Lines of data

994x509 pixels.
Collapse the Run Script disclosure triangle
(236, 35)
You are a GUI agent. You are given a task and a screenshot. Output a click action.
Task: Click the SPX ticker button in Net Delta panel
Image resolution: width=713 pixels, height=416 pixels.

### Aim of the task
Recast these lines as a JSON list of strings, one string per line, leaving out any blank lines.

### The solution
[
  "994x509 pixels.",
  "Collapse the Run Script disclosure triangle",
  "(236, 35)",
  "You are a GUI agent. You are given a task and a screenshot. Output a click action.",
  "Task: Click the SPX ticker button in Net Delta panel",
  "Image resolution: width=713 pixels, height=416 pixels."
]